– Мой сын, смирению учитесь у овец!..
– Боюсь, что стричь меня вы будете, отец!
– Расскажите-ка мне, что вы видите, дети?
– Дурака, что попался религии в сети.
К восставшей Франции мошенники Европы[100]
Как звери отнеслись, а после – как холопы.
Вся ее жизнь эпиграммой была,
Тонкой, тугой, блестящей,
Сплетенной для ловли сердец без числа
Посредством петли скользящей.
Пока не женимся, сказать мы не сумеем,
Не склеены ли у жены колени клеем.
От дьявола и от царей земных
Мы получаем знатность и богатство,
И небеса благодарить за них,
По моему сужденью, – святотатство.
Я погребен у городской канавы водосточной,
Чтоб слезы лить могли друзья и днем и еженочно.
– Что оратору нужно? Хороший язык?
– Нет, – ответил оратор. – Хороший парик!
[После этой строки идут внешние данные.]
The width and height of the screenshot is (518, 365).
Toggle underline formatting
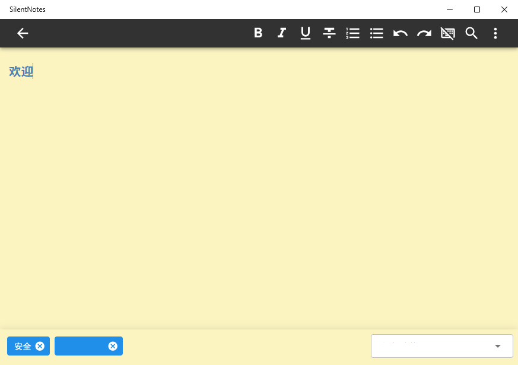click(306, 33)
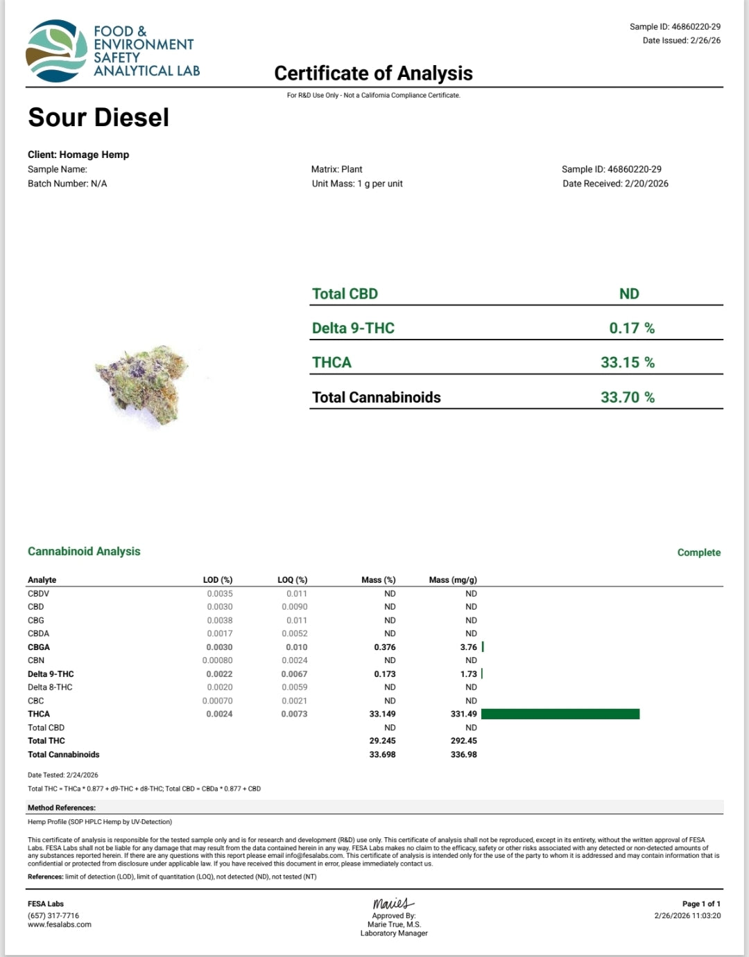Select the Total Cannabinoids 33.70 % value
Image resolution: width=749 pixels, height=957 pixels.
628,397
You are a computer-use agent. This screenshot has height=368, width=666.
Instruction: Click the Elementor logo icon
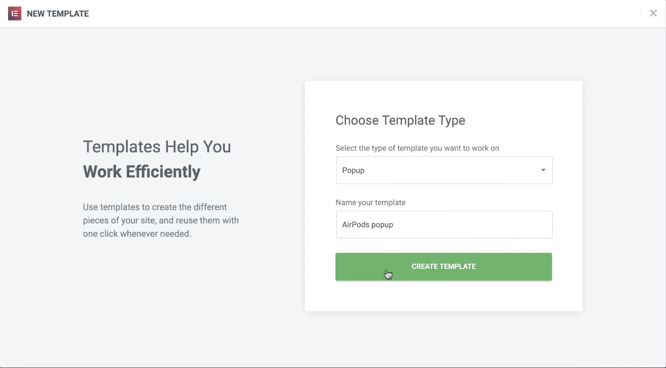pos(15,13)
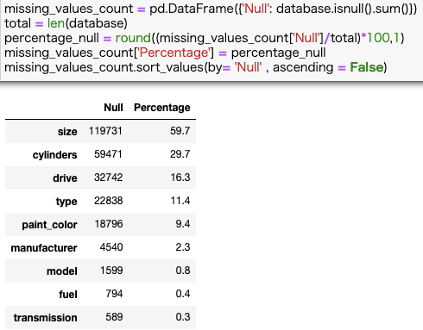Click the False keyword in sort_values line
This screenshot has width=423, height=330.
(x=367, y=67)
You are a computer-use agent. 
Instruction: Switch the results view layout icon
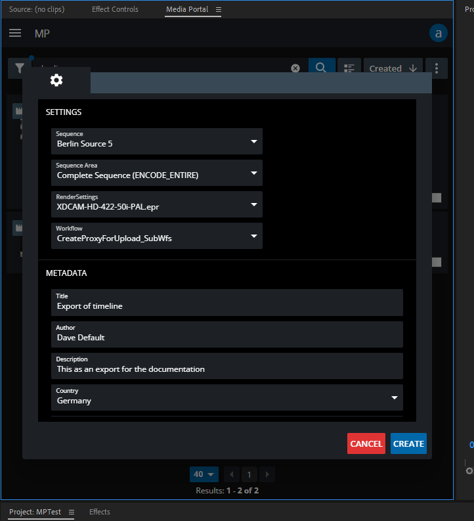click(x=349, y=68)
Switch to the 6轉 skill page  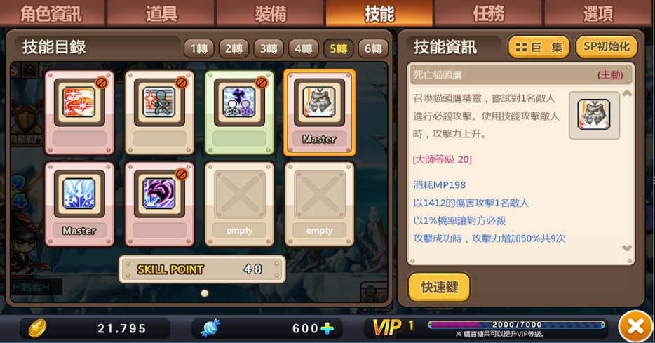pos(373,49)
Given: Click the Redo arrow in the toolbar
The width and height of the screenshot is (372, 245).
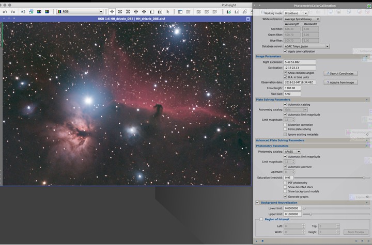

– А еще? – Не смутился почтенный старик
И ответил: – Опять же хороший парик.
– А еще? – Он задумался только на миг
И воскликнул: – Конечно, хороший парик!
– Что, маэстро, важнее всего в портретисте?
Он ответил: – Особые качества кисти.
– А еще? – Он, палитру старательно чистя,
Повторил: – Разумеется, качества кисти.
– А еще? – Становясь понемногу речистей,
Он воскликнул: – Высокое качество кисти!
Пусть обо мне ты распускаешь ложь,
Я над тобою не глумлюсь тайком.
Пусть сумасшедшим ты меня зовешь,
Тебя зову я только дураком.
Всю жизнь любовью пламенной сгорая,
Мечтал я в ад попасть, чтоб отдохнуть от рая.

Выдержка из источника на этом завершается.